From forests ravaged by acid rain to cities choking on ozone, from lifeless Scandinavian lakes to ponds stifled by algae, air pollution plays havoc with the environment and with our health. After two years of tough negotiations, the European Parliament and the Council adopted legislation aimed at reducing emissions from large power stations and establishing draconian maximum emission limits for the four worst pollutants.
The Kyoto Protocol is not the only weapon for fighting air pollution. Indeed, greenhouse gases are not our only enemy. Sulphur dioxide (SO2) emitted by power stations can mix with rain to form sulphuric acid which destroys forests and settles on the surface of lakes, killing off aquatic life. A further threat is posed by nitrogen oxides (NOx) which can react with volatile organic compounds and form terrestrial (tropospheric) ozone. While high-altitude ozone is our friend, providing protection against ultraviolet radiation, ground-level ozone is a dangerous poison which destroys plant life and harms the respiratory system - as well as being a greenhouse gas.

DATA SECTION:
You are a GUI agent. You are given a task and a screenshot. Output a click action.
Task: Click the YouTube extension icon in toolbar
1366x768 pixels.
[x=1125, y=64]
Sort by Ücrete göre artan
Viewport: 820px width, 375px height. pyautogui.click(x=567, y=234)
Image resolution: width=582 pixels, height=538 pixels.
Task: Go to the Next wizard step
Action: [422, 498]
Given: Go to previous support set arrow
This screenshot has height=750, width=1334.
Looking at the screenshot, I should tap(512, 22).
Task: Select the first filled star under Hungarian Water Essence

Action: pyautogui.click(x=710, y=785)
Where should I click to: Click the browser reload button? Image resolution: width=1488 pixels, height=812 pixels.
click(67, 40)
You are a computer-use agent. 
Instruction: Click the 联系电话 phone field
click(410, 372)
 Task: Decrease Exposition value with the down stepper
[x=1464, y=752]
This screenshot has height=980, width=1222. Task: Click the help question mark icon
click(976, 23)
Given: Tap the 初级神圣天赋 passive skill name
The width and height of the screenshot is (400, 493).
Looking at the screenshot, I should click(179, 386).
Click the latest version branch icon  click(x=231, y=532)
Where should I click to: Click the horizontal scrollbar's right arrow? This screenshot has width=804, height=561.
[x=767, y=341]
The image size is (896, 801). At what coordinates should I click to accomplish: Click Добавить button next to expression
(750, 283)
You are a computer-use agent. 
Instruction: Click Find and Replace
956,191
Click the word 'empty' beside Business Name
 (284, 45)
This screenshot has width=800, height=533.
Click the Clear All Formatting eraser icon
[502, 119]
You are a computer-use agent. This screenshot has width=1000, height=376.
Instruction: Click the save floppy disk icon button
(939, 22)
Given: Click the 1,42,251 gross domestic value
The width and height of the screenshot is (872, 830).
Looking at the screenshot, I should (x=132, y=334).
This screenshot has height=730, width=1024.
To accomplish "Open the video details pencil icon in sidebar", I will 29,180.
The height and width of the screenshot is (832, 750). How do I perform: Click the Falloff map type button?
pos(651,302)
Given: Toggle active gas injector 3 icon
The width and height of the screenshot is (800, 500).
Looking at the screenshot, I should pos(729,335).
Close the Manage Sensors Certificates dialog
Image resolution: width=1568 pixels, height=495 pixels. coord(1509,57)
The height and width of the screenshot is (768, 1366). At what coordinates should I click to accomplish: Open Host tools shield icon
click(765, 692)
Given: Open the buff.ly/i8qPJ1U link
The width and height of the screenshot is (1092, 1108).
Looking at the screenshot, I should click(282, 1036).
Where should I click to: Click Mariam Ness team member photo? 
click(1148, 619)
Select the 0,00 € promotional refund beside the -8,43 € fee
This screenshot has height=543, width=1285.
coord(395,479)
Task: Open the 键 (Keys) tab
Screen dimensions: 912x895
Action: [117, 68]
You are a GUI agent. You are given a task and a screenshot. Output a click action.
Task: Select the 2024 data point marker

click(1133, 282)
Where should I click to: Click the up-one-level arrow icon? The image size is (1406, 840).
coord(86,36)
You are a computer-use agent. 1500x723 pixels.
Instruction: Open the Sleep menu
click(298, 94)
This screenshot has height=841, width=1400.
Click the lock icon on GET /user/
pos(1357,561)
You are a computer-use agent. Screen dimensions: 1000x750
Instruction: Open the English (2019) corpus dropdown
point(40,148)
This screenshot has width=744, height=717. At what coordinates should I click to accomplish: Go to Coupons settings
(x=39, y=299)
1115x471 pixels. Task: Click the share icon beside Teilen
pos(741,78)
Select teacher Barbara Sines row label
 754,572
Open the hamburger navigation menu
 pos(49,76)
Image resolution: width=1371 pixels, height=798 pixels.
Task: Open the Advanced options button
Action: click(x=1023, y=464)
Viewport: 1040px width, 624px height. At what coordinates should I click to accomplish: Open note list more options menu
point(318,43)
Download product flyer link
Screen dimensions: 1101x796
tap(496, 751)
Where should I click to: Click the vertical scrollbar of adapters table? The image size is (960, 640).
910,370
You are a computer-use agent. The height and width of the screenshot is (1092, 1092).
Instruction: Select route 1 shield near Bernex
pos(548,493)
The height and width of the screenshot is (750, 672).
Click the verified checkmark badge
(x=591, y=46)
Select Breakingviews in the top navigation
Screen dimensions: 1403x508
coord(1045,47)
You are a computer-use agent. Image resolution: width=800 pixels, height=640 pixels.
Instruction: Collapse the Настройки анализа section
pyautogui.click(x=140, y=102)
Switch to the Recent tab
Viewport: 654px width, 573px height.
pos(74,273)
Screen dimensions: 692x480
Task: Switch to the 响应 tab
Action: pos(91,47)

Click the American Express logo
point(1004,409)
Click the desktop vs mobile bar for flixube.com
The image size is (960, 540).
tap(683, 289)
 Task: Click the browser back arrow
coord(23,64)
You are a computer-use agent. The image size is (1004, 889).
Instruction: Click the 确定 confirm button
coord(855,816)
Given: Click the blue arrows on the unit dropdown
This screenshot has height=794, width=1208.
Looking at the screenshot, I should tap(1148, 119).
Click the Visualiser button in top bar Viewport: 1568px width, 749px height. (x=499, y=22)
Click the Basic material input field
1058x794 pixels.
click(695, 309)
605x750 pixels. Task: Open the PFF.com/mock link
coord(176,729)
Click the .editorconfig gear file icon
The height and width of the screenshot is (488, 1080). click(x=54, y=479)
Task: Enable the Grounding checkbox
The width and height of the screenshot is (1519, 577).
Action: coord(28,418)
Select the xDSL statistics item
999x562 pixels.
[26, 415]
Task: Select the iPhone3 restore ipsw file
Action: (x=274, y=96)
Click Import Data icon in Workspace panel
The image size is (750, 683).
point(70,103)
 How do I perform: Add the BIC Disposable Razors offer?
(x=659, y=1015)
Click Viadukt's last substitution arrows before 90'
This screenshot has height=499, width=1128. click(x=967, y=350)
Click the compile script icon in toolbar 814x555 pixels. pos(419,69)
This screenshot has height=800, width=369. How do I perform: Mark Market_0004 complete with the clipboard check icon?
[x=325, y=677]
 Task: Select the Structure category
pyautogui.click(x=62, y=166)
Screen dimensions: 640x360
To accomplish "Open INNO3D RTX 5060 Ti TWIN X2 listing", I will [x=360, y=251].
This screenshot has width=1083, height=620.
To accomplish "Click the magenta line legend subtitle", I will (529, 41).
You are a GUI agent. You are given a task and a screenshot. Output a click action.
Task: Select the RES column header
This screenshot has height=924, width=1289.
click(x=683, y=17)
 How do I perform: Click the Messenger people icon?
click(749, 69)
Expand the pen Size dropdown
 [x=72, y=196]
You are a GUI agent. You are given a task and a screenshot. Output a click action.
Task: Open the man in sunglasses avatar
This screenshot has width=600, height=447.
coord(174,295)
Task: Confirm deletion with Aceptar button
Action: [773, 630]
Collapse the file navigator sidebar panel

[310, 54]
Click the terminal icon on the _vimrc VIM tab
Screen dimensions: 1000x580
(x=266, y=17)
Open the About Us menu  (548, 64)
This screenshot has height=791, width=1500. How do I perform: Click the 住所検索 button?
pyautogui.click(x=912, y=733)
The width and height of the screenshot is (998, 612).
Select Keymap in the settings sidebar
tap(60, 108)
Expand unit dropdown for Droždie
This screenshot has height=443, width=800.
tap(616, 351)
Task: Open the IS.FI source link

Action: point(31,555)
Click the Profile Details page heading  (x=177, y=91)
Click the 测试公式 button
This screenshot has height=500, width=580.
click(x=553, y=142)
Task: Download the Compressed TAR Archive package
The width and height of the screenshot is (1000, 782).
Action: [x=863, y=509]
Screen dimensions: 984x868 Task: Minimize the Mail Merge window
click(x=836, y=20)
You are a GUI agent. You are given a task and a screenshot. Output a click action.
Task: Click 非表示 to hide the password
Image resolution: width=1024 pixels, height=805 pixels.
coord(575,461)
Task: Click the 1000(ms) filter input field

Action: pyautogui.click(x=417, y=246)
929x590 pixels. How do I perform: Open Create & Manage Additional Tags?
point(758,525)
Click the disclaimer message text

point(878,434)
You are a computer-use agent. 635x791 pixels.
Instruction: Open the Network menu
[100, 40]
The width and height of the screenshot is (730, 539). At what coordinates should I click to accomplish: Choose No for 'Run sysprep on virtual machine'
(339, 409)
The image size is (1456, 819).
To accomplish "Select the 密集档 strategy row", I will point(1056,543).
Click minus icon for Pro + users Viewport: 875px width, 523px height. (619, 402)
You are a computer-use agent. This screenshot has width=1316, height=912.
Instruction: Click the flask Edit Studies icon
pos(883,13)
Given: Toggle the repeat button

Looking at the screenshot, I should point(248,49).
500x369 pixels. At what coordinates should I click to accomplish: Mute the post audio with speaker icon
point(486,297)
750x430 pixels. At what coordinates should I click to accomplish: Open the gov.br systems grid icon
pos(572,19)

PROBLEMS TO SOLVE:
1 – Answer these questions from the air pollution passage:
(a) How long did the negotiations last before the European Parliament and the Council adopted the legislation?
(b) What does sulphur dioxide mix with to form sulphuric acid?
(c) What does high-altitude ozone provide protection against?
2 – Rewrite the stretch of the air pollution passage from "From forests ravaged" through "four worst pollutants.", swapping "negotiations" for "talks".

ANSWERS PROVIDED:
1 –
(a) Two years
(b) Rain
(c) Ultraviolet radiation

2 –
From forests ravaged by acid rain to cities choking on ozone, from lifeless Scandinavian lakes to ponds stifled by algae, air pollution plays havoc with the environment and with our health. After two years of tough talks, the European Parliament and the Council adopted legislation aimed at reducing emissions from large power stations and establishing draconian maximum emission limits for the four worst pollutants.